The writers do a beautiful job but, there aren’t a lot of physical directions. We do have the luxury of rehearsals. One of my favorite scenes is the first time Kay and Wendy sleep together after they’ve been on a date, and the aftermath of that. I really love that scene, and [the director Andrew Dominik] gave a couple of gorgeous, playable character notes.
Do you feel the emphasis on understatement when playing Wendy reflects the series’s general approach?
David has set up the show, and even though we have other beautiful directors come in, he was the tastemaker. Building suspense, drama or action in a show about serial killers with no blood, no action and no guns, that’s the choice. Sometimes people think shows or stories should just hit the audience over the head with what they’re wanting to say, and they don’t give people enough credit.
David always says this one thing that I think is so right: “I don’t want to see two people having an argument where one’s right and one’s wrong. I want to see two intelligent people who are both right.” That’s what makes the show smart and not engulfed in melodrama.
Is that what ultimately happens between Wendy and Kay — they are both sort of right and sort of wrong?
The heartbreak is that it was a relationship that could have been something, that should have worked. Wendy studies patterns of behavior, but she’s totally incapable of holding the mirror up, which I think is true of all the characters.
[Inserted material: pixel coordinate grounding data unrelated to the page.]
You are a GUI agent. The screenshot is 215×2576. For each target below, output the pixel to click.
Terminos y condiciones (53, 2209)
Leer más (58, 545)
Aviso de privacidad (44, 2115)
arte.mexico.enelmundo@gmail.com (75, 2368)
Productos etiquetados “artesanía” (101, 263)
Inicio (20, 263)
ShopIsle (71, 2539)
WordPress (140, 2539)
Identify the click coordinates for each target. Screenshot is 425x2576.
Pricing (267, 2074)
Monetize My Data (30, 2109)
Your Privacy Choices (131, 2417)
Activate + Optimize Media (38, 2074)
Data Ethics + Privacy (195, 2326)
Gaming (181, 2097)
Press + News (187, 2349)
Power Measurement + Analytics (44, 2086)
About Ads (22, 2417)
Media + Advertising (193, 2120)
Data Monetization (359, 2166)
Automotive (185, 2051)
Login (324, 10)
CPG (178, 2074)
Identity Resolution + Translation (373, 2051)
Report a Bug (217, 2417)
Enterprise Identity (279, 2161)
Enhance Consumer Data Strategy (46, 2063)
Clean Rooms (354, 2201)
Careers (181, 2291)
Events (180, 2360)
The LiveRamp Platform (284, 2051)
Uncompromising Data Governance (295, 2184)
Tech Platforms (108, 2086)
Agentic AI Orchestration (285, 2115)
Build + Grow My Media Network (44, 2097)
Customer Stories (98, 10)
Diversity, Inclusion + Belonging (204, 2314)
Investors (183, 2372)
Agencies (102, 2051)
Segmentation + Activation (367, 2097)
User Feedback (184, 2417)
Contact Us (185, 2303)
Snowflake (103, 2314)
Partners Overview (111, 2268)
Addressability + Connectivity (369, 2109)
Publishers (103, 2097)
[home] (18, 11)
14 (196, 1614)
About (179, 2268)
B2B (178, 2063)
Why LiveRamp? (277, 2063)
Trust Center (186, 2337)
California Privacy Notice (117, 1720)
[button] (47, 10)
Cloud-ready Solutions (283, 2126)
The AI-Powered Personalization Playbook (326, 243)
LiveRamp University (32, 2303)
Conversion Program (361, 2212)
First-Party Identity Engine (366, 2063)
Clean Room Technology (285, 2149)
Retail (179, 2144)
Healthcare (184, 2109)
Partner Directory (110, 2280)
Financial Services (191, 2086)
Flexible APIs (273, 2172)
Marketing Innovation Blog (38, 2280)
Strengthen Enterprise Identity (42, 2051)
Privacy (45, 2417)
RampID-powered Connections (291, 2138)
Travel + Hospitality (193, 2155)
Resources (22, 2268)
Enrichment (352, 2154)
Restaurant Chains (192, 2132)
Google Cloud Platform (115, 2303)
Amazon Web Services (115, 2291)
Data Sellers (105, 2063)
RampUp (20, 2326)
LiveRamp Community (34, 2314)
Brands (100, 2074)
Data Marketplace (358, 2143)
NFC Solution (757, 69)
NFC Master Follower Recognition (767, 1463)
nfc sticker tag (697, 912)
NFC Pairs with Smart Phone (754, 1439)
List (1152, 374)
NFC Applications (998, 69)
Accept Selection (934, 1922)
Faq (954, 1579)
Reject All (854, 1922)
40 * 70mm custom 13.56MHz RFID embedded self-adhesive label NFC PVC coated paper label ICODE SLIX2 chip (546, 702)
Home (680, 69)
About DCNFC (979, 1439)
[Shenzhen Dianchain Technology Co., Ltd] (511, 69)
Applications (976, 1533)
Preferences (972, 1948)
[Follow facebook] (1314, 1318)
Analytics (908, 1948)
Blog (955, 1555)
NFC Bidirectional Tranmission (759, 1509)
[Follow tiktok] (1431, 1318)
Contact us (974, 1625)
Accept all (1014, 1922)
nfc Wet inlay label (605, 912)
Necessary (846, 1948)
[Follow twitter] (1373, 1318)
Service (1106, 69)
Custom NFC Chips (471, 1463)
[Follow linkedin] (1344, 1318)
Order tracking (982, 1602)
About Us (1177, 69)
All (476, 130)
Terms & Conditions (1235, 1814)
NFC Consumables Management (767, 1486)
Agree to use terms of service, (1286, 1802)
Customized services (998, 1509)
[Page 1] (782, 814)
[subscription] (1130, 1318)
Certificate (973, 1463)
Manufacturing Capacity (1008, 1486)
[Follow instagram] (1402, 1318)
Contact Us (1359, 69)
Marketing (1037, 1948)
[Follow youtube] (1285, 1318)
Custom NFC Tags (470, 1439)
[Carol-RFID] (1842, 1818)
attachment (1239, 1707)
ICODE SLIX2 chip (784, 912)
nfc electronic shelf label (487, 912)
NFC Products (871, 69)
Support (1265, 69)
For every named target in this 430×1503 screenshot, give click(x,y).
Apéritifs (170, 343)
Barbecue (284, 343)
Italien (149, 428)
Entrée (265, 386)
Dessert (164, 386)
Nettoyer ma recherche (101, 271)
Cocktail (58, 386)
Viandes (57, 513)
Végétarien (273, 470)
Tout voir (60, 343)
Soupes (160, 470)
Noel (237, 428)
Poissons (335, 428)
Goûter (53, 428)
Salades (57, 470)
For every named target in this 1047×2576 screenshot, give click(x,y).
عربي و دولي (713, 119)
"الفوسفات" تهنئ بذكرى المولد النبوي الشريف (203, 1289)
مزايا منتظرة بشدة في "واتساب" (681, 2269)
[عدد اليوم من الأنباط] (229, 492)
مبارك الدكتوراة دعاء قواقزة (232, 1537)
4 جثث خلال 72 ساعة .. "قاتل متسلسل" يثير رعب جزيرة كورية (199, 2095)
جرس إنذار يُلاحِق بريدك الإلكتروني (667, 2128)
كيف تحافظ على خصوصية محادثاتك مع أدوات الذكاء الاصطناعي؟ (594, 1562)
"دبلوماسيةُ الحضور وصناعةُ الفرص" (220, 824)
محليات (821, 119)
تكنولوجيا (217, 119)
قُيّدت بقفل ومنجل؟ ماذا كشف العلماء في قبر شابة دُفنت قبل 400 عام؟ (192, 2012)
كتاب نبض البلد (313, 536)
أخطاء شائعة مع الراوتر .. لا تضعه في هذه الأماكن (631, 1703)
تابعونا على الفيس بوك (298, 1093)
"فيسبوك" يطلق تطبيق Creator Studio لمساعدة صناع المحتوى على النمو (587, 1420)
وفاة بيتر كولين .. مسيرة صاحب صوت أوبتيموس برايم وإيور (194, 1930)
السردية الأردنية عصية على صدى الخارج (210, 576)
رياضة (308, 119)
The show hasn’t been officially renewed for a third season yet, but Fincher is said to have a five-year plan for it. What would you like to explore with Wendy?
With the relationship with Kay, we were able to see a bit more of Wendy outside of the office. You understood her a little more, like you could go, “Oh, there are three dimensions to her — that side is just the way she has to live her life at the office.” I was incredibly grateful to have these opportunities. So I guess more of that [laughs].
Your character in the Australian thriller “Secret City,” whose second season came recently to Netflix, is involved in quite a bit of action. What was fun about that project?
I thought it was a really smart show and it was executed beautifully — and we shoot so quickly in Australia, it’s incomprehensible the kind of difference in that respect between shooting in the States and shooting in Australia. There, we do one, two takes max, and good luck. I also wanted to work at home. To go back to Australia and sit down to a table read with people you’ve come up with was warming.
And maybe they don’t mistake you for Carrie Coon over there.
Poor Carrie Coon! I feel terrible, but I’m also flattered because she’s fantastic and beautiful.